▶ _Material for this task_
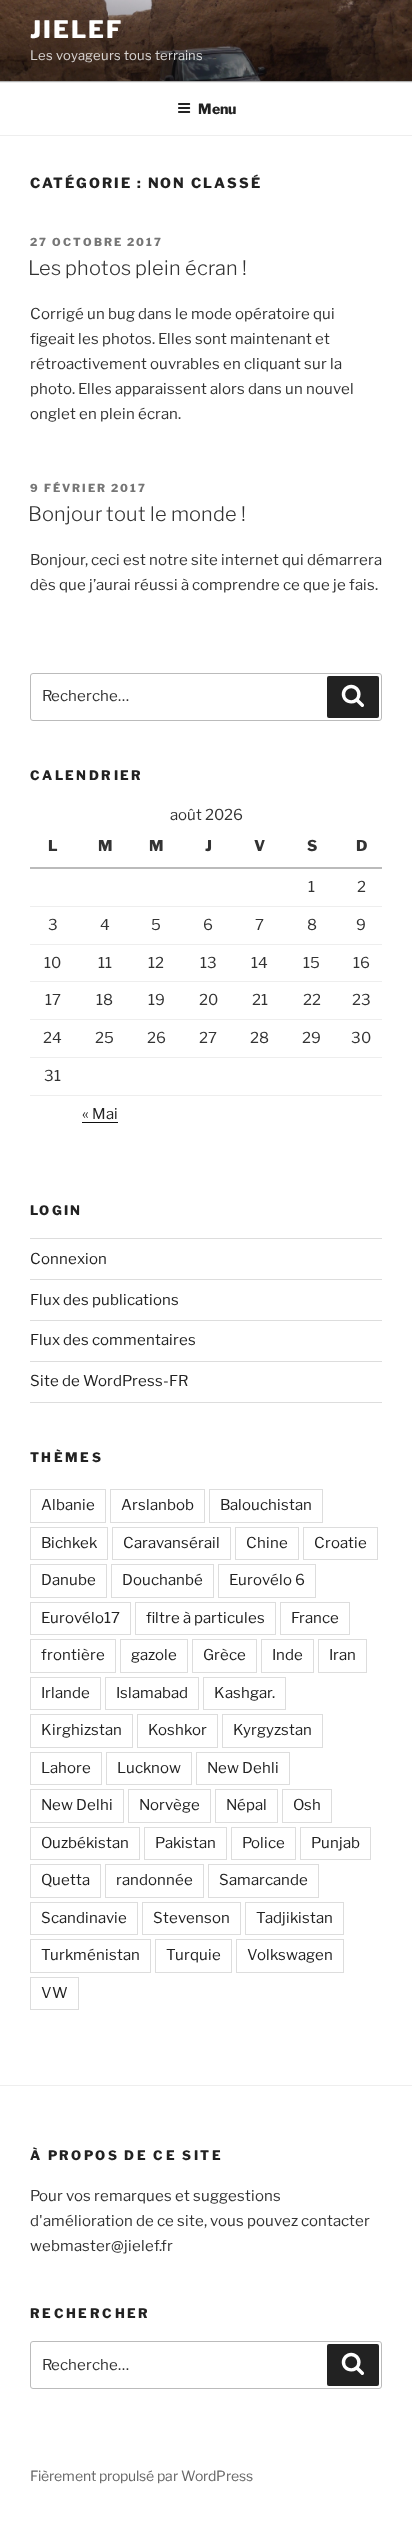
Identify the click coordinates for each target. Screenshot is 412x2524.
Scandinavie (84, 1918)
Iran (342, 1655)
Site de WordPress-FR (109, 1381)
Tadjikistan (294, 1918)
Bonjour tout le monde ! (137, 514)
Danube (68, 1580)
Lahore (66, 1768)
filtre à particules (205, 1618)
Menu (217, 108)
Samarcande (263, 1880)
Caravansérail (171, 1543)
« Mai (100, 1114)
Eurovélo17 (80, 1618)
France (315, 1618)
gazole (154, 1655)
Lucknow (149, 1768)
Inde (287, 1655)
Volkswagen (290, 1955)
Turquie (193, 1955)
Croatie (340, 1543)
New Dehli (243, 1768)
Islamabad (152, 1693)
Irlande (65, 1693)
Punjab (335, 1843)
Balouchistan (266, 1505)
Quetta (65, 1880)
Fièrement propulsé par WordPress (141, 2475)
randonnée (154, 1880)
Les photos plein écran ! (137, 268)
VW (54, 1993)
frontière (73, 1655)
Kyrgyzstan (272, 1730)
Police (263, 1843)
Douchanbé (162, 1580)
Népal (246, 1805)
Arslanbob (157, 1505)
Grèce (224, 1655)
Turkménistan (90, 1955)
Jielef (76, 29)
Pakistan (185, 1843)
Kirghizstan (81, 1730)
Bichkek (69, 1543)
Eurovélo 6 (267, 1580)
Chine (267, 1543)
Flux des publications (104, 1300)
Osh (307, 1805)
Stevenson (191, 1918)
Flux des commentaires (113, 1340)
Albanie (68, 1505)
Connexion (68, 1259)
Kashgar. (244, 1693)
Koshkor (177, 1730)
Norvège (169, 1805)
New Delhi (77, 1805)
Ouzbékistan (85, 1843)
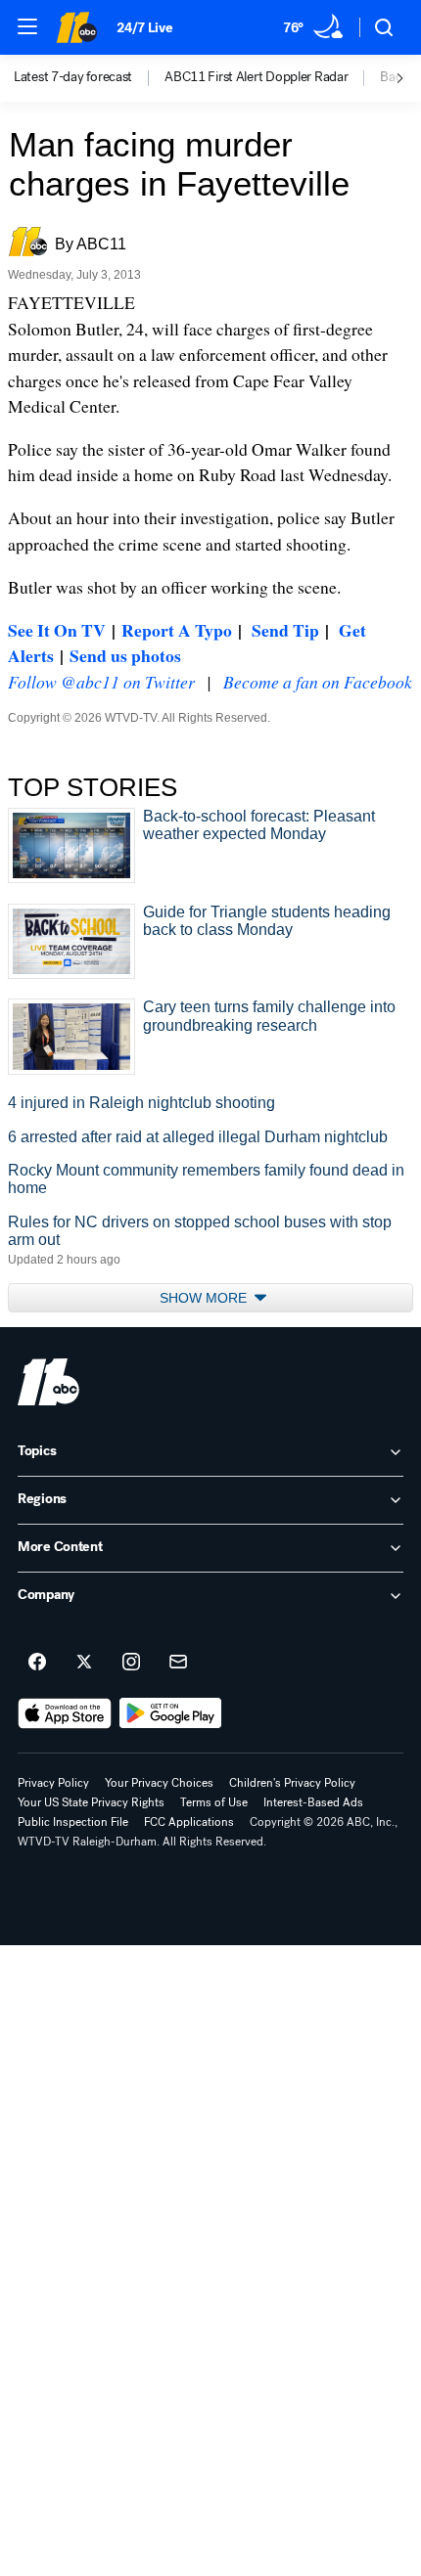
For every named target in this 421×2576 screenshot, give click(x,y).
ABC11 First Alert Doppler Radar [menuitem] (256, 77)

▶ _What you should do_
Determine which lines above include the word "WordPress", and report those lines in full.

▶ _Written answer_
Site de WordPress-FR (109, 1381)
Fièrement propulsé par WordPress (141, 2475)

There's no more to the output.